In front of the pit, here and there, accidently dropped ears smile a yellow-toothed grin at the wavering flights of passing snows and Canadas.
As the year progresses the camouflage corn gradually disappears until few stalks are left. Late in the second half of the Canada goose hunting season the smart guide piles extra foliage into the back of the pickup as he brings the sports to the shoot.
The golden kernels are no longer visible, having been food for all sorts of critters. Always the major corn eater is the great gray goose, particularly on the nights of the full moon when he can cackle, holler and squawk all night long. Then he eats like a glutton to test the strength in his wings in a predawn take off.

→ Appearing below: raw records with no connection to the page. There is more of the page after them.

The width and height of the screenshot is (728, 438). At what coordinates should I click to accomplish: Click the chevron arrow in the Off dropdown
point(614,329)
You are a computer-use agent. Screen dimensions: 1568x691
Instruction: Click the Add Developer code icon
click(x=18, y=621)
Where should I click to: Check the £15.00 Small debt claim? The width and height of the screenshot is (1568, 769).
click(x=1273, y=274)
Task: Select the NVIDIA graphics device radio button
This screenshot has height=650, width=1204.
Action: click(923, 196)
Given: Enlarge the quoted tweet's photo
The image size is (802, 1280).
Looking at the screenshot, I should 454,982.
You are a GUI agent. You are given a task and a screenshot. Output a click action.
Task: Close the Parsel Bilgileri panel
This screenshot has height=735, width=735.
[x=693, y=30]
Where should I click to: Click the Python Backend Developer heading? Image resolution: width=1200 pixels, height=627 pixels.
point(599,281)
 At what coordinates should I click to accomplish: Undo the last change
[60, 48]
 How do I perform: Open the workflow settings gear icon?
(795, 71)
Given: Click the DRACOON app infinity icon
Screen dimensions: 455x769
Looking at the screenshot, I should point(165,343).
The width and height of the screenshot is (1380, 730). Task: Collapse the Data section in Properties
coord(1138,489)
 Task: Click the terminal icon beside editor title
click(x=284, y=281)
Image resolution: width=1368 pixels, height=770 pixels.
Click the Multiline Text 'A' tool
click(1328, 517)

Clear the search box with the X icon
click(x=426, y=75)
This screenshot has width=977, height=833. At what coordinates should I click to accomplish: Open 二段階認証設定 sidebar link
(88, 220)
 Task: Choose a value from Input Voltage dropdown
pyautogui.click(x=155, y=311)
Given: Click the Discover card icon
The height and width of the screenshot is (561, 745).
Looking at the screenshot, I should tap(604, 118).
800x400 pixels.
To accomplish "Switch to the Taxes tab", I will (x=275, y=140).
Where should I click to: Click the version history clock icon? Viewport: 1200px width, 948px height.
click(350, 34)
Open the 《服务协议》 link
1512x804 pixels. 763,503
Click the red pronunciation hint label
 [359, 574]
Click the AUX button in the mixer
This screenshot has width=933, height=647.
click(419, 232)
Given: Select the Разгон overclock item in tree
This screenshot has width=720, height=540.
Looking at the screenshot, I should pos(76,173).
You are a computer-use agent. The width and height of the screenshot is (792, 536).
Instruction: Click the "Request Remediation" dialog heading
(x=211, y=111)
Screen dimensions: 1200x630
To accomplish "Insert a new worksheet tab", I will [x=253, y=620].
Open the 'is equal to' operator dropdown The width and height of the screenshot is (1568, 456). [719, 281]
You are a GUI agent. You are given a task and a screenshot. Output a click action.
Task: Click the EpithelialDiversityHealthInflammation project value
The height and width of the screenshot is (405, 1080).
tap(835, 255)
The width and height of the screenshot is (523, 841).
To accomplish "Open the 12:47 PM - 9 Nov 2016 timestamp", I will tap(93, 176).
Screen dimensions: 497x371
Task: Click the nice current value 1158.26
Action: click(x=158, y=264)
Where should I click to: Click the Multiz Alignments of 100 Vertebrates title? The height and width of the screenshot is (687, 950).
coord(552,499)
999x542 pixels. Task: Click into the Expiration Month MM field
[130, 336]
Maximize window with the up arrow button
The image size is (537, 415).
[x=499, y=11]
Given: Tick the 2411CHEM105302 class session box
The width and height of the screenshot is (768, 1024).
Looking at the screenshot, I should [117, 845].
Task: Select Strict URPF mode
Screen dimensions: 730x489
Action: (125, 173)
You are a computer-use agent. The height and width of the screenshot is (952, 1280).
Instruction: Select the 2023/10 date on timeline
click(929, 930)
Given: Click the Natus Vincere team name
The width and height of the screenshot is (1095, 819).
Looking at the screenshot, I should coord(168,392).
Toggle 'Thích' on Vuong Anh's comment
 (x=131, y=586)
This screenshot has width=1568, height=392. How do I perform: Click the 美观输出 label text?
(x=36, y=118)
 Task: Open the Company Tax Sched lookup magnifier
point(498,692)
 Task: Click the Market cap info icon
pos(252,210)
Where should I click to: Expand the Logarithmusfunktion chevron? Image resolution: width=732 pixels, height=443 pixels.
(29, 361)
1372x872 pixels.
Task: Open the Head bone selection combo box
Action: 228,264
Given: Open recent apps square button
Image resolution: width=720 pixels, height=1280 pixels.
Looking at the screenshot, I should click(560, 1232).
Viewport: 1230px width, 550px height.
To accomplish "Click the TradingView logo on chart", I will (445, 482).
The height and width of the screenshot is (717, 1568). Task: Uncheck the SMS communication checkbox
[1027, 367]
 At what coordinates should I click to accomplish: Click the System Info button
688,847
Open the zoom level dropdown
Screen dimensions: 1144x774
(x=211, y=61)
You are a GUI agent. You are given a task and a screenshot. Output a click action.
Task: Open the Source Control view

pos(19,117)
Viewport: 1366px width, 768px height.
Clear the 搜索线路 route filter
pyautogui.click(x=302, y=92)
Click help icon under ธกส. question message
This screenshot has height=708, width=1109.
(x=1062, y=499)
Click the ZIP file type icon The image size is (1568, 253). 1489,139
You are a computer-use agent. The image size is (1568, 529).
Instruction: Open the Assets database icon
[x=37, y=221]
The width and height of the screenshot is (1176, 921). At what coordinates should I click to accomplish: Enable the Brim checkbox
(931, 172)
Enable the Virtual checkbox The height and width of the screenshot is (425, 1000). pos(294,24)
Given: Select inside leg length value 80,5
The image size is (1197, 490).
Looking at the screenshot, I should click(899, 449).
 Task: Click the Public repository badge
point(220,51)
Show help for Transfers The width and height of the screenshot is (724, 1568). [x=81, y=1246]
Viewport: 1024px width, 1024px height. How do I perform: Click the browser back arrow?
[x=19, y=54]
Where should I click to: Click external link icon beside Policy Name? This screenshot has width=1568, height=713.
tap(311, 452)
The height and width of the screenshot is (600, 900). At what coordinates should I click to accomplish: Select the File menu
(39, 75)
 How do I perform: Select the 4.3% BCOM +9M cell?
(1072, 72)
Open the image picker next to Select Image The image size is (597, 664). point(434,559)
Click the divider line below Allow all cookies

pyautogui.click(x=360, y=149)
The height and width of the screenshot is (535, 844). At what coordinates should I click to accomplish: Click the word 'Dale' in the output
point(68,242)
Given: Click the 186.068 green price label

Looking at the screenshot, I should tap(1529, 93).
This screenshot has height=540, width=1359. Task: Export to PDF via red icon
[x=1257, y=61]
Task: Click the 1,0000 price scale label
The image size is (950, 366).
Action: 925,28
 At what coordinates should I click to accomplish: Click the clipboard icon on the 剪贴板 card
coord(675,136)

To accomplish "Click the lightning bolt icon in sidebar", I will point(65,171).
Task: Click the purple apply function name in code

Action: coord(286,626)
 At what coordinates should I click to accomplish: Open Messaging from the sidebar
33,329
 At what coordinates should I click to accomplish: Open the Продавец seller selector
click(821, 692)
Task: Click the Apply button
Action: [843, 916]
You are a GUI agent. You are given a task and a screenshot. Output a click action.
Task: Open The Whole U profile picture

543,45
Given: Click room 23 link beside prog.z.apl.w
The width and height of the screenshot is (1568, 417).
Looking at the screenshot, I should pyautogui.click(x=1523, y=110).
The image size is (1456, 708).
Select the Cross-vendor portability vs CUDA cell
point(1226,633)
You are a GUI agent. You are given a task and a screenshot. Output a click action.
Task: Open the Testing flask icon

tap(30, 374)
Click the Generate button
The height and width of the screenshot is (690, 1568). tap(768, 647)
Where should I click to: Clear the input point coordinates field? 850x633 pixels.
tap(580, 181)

Our hunt was timed just after the dark of the new moon. It was early January, a time when the soft mud of the rutted tracks to the cornfield had turned flint-hard. There was no danger of getting stuck with the four-wheel drive. Now the danger was a possible fractured spine or loosened bridgework as the truck bounced from one hole to the next.
Our guide was Tom Elliot. I had hunted with him before and knew of his prowess as a fixer of blinds, teller of stories and adjuster of decoys, but first and foremost, as a caller of geese.
Pete Carlson was my hunting companion and together we huddled in the icy hole in the ground, while Tome made last-minute adjustments to the overhead canopy.
The first hour or so of the hunt was filled with anticipation, which was enough to pump the hot blood and keep us warm. Then the sun came up, a disappointing pale gray disk which, though good for moving birds, did nothing toward warming hunters.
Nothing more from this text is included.